Una de las claves de la literatura

 



“Dios sabe si hay Dulcinea o no en el mundo, o si es fantástica o no es fantástica; y éstas no son de las cosas cuya averiguación se ha de llevar hasta el cabo” (Quijote, II, 32). En esta respuesta que don Quijote da a la Duquesa no está sólo una de las claves de la grandísima novela de Cervantes, sino más aún de toda la literatura, pues nos revela que no importa que lo contado sea real o ficticio, innegable en la auténtica experiencia que tenemos del mundo o engañoso siguiendo el vuelo alado de la imaginación. Los relatos, tanto orales como escritos, están llenos de referencias reales y de invenciones concebidas por la propia capacidad de nuestra mente creativa. Posiblemente, en los primeros relatos de los homínidos alrededor de la lumbre, se mezclaba la experiencia cotidiana con fragmentos inventados para lograr que lo contado fuera más atractivo, misterioso o fascinante. Lo mismo ocurre con las historias que se siguen contando bajo el cielo estrellado del desierto o se leen en el interior de las bibliotecas o las jaimas. Por tanto, lo de menos es -como bien dice don Quijote- que nos detengamos a averiguar la cualidad auténtica o fantástica de lo que contamos, sino que sea la propia verosimilitud de lo narrado dentro de la propia historia, lo que verdaderamente “cuente” en el ánimo atento del escuchante o lector.

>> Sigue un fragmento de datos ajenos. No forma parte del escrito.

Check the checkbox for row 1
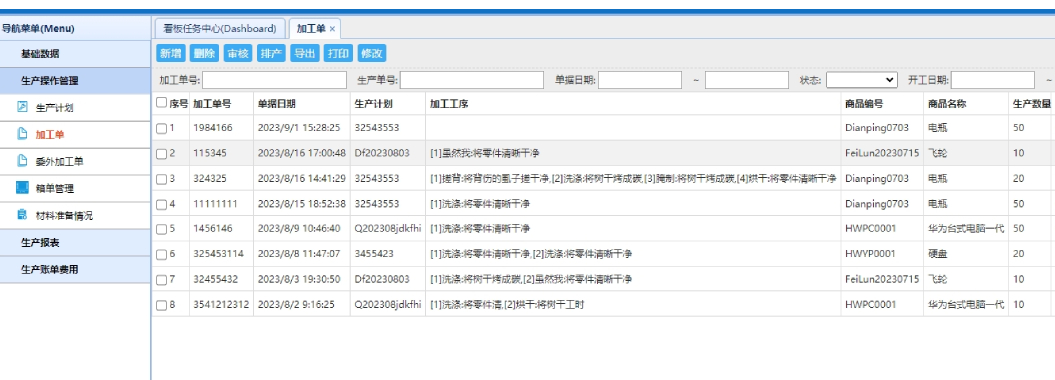The width and height of the screenshot is (1055, 380). [161, 128]
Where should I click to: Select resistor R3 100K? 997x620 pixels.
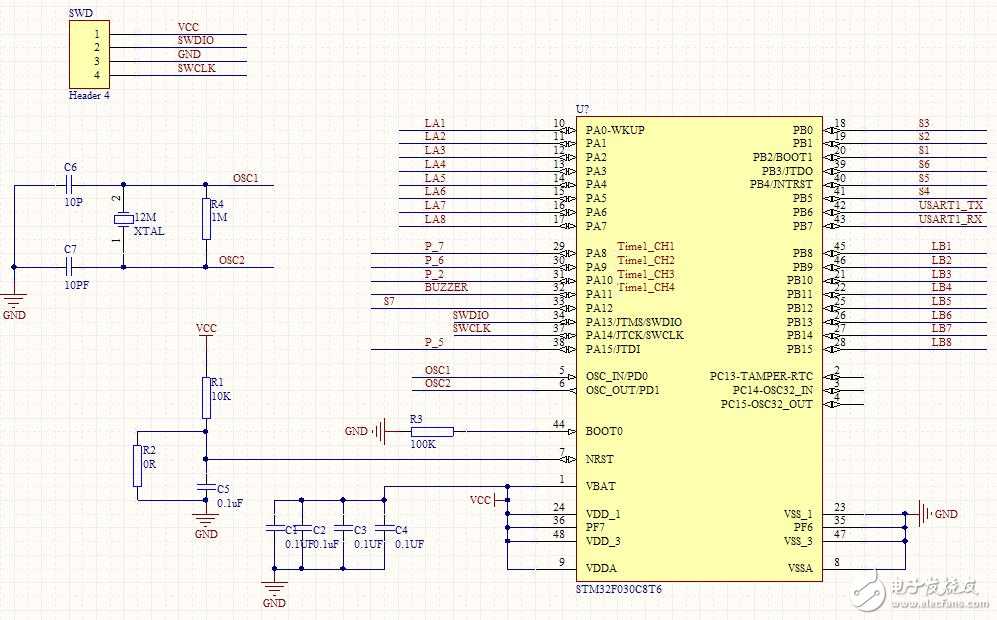[432, 432]
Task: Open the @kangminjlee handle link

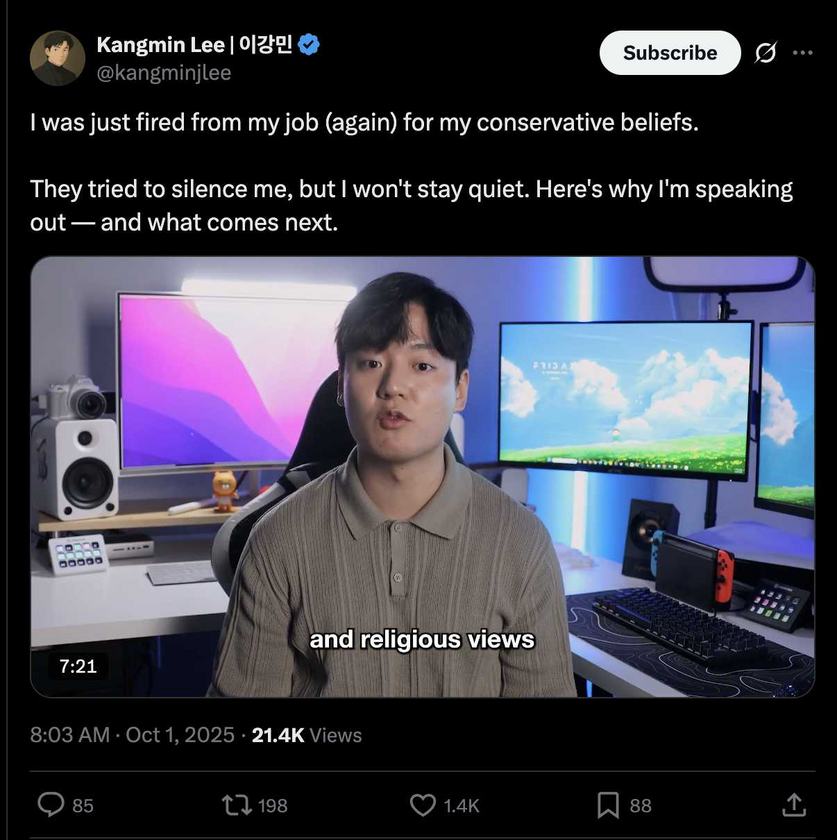Action: (163, 72)
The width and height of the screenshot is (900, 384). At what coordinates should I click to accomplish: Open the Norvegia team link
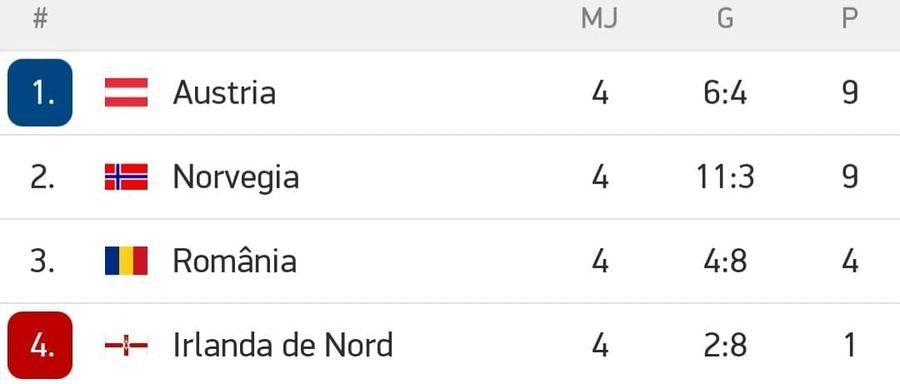(x=236, y=177)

(Publicado en el Boletín Sáhara Bubisher en agosto de 2024)

 

 

miércoles, 31 de julio de 2024

Juego de manos

 


 


Seguiré revoloteando por las bibliotecas y mi sombra será siempre de luz. No os preocupéis.

Bien pudiera haberme puesto uno de aquellos disfraces con los que pretendía asustar el viejo fantasma de Canterville, el de Rubén el Rojo o el niño estrangulado, el de Gibeón el Flaco o el vampiro del páramo de Bexley, el de Ruperto el Temerario o el conde sin cabeza, por nombrar sólo algunos, o incluso haber jugado a los bolos con mis propios huesos sobre la arena del desierto, pero carezco del entusiasmo ególatra del verdadero artista, de manera que mi amarga sonrisa apenas me sirve para desempeñar el papel de mí mismo.

Así, no encontrando en mis recuerdos el espacio ni el tiempo para situar lo que me está pasando, decidí vagar por las bibliotecas del mundo para buscar en los libros la razón de la sinrazón en la que me encuentro. Sobre las cualidades de mi extraña condición aprendí de esa multitud de seres fantásticos que habitan todas las mitologías del mundo, de la cantidad de genios, guls, hechiceros y magos que desfilan por los maravillosos cuentos de las Mil y una noches, del trágico y vengativo fantasma del rey Hamlet, de los relatos sobrenaturales de Maupassant, Lovecraft o Poe, de las dobles personalidades de Stevenson, de los cuentos para todos los públicos de Andersen y los hermanos Grimm, de las famosas vueltas de tuerca de Henry James, de las narraciones japonesas de Lafcadio Hearn, de los fantasmas navideños que se le aparecen al viejo Scrooge, incluso del encantamiento de Don Quijote en la Cueva de Montesinos o de las leyendas románticas de Bécquer, por citar sólo algunos de los más destacados del panorama literario.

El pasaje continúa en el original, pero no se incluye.